Record extracts: Begin

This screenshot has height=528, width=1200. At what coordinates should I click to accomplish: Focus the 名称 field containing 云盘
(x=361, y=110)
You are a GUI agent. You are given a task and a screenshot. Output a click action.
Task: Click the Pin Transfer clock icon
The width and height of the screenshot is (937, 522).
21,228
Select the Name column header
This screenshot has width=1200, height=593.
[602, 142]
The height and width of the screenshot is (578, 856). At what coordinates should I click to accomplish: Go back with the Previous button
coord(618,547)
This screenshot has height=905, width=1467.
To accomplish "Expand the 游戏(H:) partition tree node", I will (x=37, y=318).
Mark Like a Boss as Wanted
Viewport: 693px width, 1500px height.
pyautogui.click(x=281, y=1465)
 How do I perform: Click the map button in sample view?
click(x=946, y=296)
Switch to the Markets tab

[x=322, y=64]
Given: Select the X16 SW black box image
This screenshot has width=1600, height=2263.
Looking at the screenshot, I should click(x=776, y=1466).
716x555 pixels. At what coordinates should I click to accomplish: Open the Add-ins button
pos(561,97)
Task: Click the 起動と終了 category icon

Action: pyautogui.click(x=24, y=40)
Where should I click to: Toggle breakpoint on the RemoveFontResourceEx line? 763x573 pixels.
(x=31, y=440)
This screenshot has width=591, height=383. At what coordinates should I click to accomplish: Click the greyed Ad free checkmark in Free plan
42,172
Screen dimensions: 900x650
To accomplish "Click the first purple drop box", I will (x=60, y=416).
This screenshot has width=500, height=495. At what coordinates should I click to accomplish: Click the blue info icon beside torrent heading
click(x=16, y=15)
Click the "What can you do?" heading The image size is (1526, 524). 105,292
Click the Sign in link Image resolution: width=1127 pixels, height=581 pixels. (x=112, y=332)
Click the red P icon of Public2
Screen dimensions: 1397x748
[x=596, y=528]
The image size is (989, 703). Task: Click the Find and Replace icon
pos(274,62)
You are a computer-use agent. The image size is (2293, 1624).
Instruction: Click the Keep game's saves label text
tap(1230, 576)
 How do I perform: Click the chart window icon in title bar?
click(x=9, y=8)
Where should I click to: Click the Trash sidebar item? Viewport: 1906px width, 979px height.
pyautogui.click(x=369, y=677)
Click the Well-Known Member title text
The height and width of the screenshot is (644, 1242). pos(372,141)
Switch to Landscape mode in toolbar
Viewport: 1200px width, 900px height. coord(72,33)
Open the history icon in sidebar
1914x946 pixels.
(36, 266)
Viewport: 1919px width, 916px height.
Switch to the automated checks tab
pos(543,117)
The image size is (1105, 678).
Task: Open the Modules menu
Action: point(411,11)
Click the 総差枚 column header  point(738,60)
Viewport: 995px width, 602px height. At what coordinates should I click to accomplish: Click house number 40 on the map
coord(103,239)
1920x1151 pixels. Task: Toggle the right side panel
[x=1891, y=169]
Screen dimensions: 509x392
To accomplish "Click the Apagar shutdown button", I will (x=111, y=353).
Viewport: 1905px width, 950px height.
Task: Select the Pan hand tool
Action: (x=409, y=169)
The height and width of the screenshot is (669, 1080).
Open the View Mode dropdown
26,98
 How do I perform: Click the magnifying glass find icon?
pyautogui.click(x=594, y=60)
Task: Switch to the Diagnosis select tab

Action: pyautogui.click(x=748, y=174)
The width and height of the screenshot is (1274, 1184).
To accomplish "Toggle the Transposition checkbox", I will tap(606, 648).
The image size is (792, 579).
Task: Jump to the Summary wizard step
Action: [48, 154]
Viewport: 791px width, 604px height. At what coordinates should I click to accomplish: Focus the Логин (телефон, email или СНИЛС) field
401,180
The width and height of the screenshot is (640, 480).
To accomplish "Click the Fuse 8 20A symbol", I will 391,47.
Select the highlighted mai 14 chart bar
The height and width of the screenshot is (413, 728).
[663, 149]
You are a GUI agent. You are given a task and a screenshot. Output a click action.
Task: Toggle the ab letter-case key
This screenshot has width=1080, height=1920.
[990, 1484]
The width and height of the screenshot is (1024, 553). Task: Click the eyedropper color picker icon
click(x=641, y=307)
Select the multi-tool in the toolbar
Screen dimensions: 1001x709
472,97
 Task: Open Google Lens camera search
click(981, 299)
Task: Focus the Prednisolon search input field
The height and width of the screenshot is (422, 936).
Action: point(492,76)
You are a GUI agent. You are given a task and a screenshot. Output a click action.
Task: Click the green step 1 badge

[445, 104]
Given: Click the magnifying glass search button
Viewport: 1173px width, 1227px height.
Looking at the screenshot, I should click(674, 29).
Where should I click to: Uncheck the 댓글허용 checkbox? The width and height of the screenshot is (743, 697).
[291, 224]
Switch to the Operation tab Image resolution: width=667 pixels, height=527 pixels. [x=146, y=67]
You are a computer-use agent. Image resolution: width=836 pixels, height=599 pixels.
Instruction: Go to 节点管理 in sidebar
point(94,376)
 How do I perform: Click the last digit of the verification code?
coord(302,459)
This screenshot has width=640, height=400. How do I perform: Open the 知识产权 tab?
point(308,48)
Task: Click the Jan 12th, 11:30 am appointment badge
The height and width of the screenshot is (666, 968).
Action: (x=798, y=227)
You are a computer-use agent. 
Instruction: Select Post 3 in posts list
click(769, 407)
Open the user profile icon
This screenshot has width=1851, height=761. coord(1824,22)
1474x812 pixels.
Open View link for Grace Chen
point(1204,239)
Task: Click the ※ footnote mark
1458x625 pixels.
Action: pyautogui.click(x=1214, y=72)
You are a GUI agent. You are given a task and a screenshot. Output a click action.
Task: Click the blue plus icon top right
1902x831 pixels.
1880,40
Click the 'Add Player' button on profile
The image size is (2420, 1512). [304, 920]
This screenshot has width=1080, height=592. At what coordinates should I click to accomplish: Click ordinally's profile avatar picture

Record extracts: End

Problem statement: What you copy should begin at the line with "Click the 'Add Player' button on profile" and end at the final line of the listing, each line exactly as it is.

Solved problem:
Click the 'Add Player' button on profile
The image size is (2420, 1512). [304, 920]
This screenshot has width=1080, height=592. At what coordinates should I click to accomplish: Click ordinally's profile avatar picture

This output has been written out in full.